The Washington Post’s Ombudsman Andrew Alexander dedicated his column this week to the Post’s puzzling silence on the DOJ’s dismissal of the New Black Panther voter intimidation case over the past several months. Alexander rebukes the Post for its failure to cover the story, but seemingly accepts the explanation of the paper’s reporters and editors at face value that this reflected resource constraints, not ideological bias: “National Editor Kevin Merida, who termed the controversy “significant,” said he wished The Post had written about it sooner. The delay was a result of limited staffing and a heavy volume of other news on the Justice Department beat, he said.”
But this explanation won’t wash.
Consider this substantial, prominently-placed puff piece that ran just one month ago (June 4, 2010) on page A3 of the Post that is entirely dedicated to the activities of the DOJ’s Civil Rights Division: “Justice Department’s Civil Rights Division steps up enforcement.” I recall sitting at the breakfast table reading that piece and being absolutely stunned at its sycophantic tone and–most astonishingly–at the failure to even mention the controversial dismissal of the New Black Panthers case. Not a single word.

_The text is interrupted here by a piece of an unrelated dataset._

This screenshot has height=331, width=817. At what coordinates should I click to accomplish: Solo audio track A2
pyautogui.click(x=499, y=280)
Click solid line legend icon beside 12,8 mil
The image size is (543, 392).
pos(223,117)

I’m sorry, but Kevin Merida’s excuse simply does not add up. I simply cannot see how the Post could assign a reporter (Jerry Markon) to write a substantial story–which reads like a press release for the new DOJ Civil Rights Division–and claim that its failure to even mention the New Black Panthers case until last week was the result of “limited staffing and a heavy volume of other news on the Justice Department beat.” And I think that Alexander’s uncritical whitewash of Merida’s excuse is, well, inexcusable.